I remember the story of our ancestor, the slaughter. When I close my eyes, I can feel his maliciousness. Archibald Usher. His consciousness is the consciousness of the house, the nastiness that watches and seeps in through the cracks.
And I remember something that Emily said. “The house isn't exactly proud, is it? It doesn't seem to maintain itself.” We were in my garden, looking up at one of the many smaller cracks. “Doesn't care about beauty or dignity, though it could have both. What does the house value? What does it protect?”
And I think of the depths below the house. The vault, and the room with the wide flat stone. Only Ushers are supposed to go there. I remember how Roderick and I found the hidden door and made our way there when we were quite small. We were distracted by the crypt, by the horror of the sarcophagi, but that wasn't what the house was trying to show us.
The house is so huge, and has held its secrets for so long. I need Emily to write, to say that she's found a place and that I can join her. I need to get away from here. Away from these horrors. The carefully wound clock in my pocket ticks as the minutes pass. I feel, suddenly, as if time is running out for me.
S
he isn't coming back. Emily. It has been weeks. She hasn't written, like she promised. Hasn't contacted me with an address, hasn't sent a coach.
I will not let this latest abandonment destroy me. And I won't stay here with Dr. Winston.

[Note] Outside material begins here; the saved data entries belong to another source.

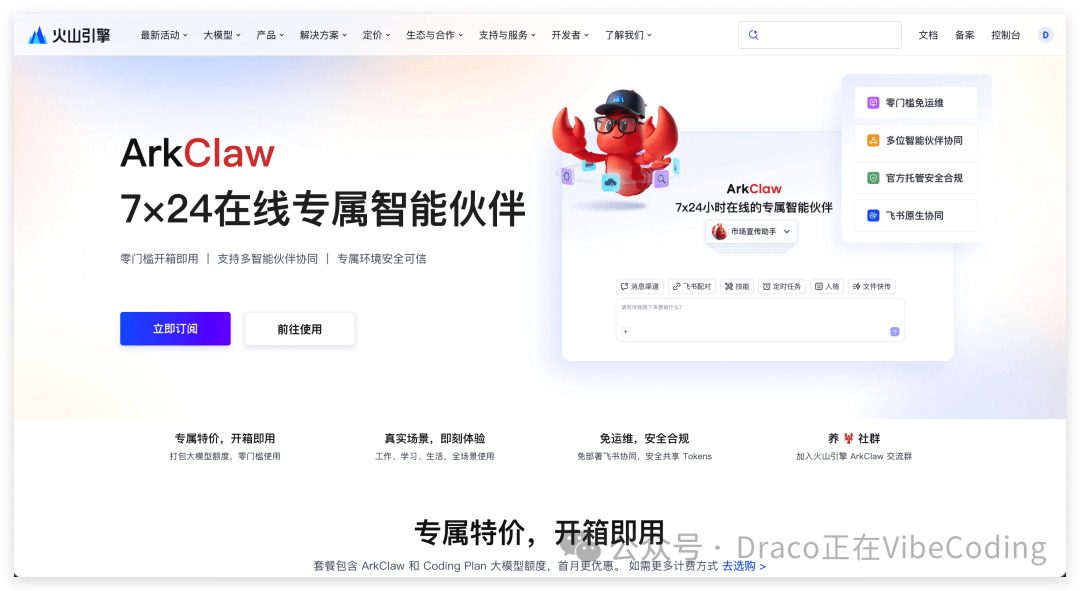This screenshot has width=1080, height=591.
Task: Click the send arrow icon
Action: click(894, 331)
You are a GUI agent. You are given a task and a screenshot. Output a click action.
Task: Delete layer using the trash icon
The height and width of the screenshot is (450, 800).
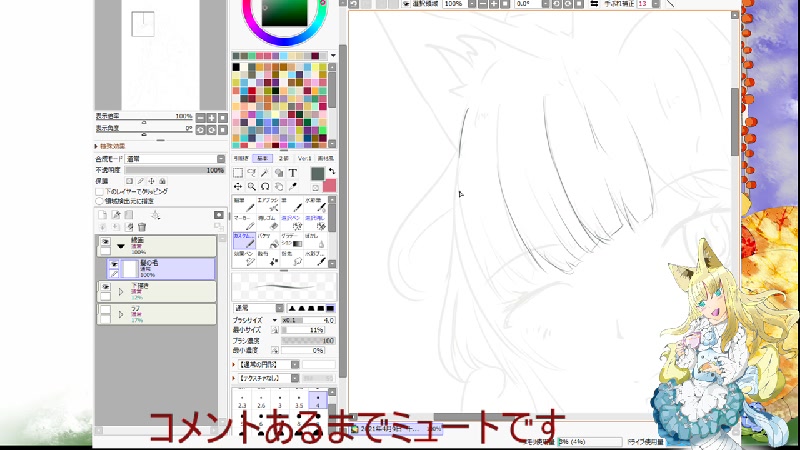click(x=142, y=227)
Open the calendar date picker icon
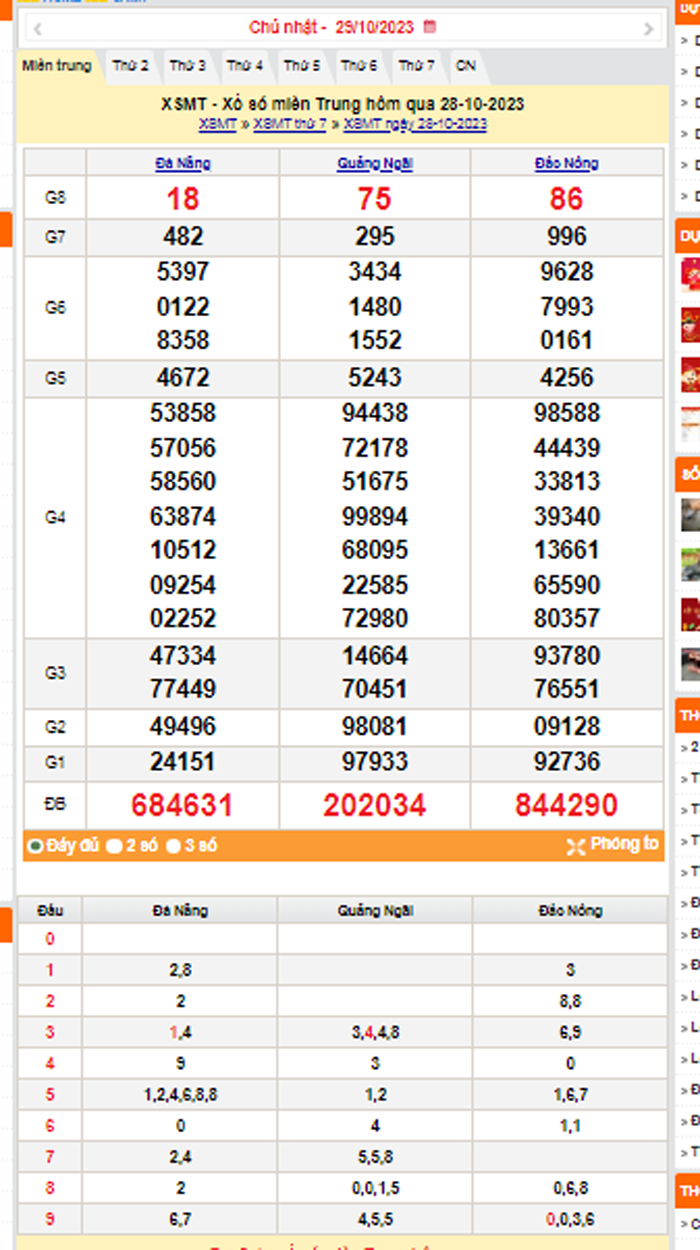Image resolution: width=700 pixels, height=1250 pixels. (430, 27)
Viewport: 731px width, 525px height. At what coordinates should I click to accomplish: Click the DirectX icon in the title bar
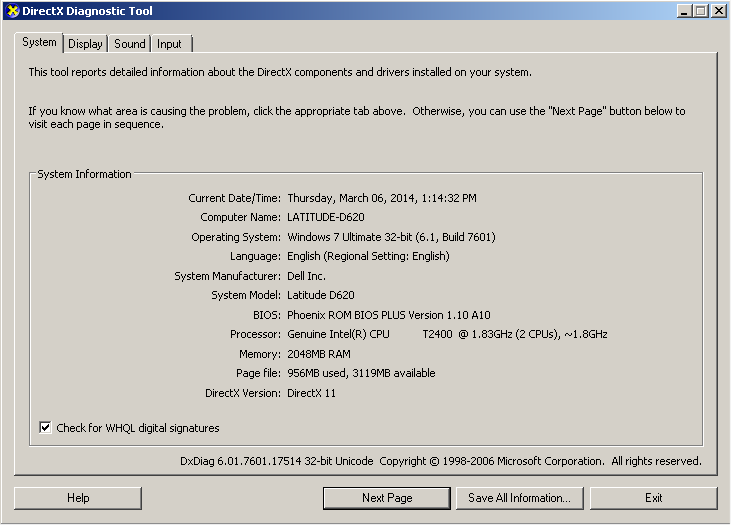(11, 11)
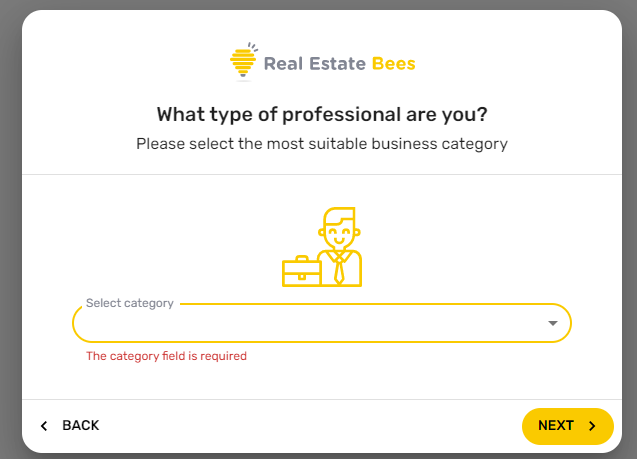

I make my plans carefully. It would be better if I could be sedated. But that isn't possible, because I have no one to help me. Since I will be alone, I must not collapse. I must be strong. I must push the house out of my mind. If Lisbeth Usher accomplished it long ago, then I can too.
I am leaving.
I write a note in bold black letters. It says:
My name is Madeline Usher. If I am incapacitated, please take me to an inn or an officer of the law. I beg of you, do not take me back to the House of Usher.
I will pin it to my coat as I walk away from the house.
I collect gold coins and pieces of jewelry. Emily took an entire suitcase full, but plenty of riches are lying around, and I never showed her the treasure trove of jewels in Mother's room. I destroy Mother's necklaces, rip out the gemstones, and put them in a little bag with a drawstring, which I hang around my neck.
I place as much gold as I can reasonably lift into a bag and fold a spare dress over the coins. Then I wrap some bread in a cloth napkin and place it in the bag as well.
Whenever the house tries to invade my thoughts, I push it away. Grandmother's books say you must invite spirits in. The house has been with me since I was born, but I did not invite it. I listened, but I won't anymore.
My preparations are made, and the house has not responded.
Nothing. I feel nothing. It makes me nervous.
This morning I have an examination with the doctors. I must go; otherwise they will know the moment I go missing. If I leave later, then no one will notice my absence for hours. I leave my bag just inside the door of my bedroom.
When I reach the doctors' rooms, Dr. Winston tells me to undress, but I refuse.
“Today should just be a quick examination,” I tell him, holding my chin high.
He scowls. “I'll take blood,” he says.
I need all my energy today, but I give him my arm obediently.
He lays the needle on a table and picks up a small knife.
“This will be faster,” he says. “More efficient.” He caresses me gently with the blade behind my ear, then on my cheek before finally placing it against my forearm. The blade is cold against my skin.
“This blade is perfect for you, Madeline.”
So, he is no longer content to wait to see me die.
“The house is telling me to do things. I don't want to kill you. I never wanted to kill you. I want you to love me. It's not the same knife I used on Emily.”
I freeze. I am always still when the doctors are poking at me, but now I might as well be dead. I've forgotten how to breathe.
That he used on Emily? She didn't abandon me. . . .
I rear back away from him, but he knows what he's doing. The knife opens my flesh, but the cut is so shallow, there's barely any blood.
I throw back my head and scream for Dr. Paul and Dr. Peridue. Footsteps pound in the hall.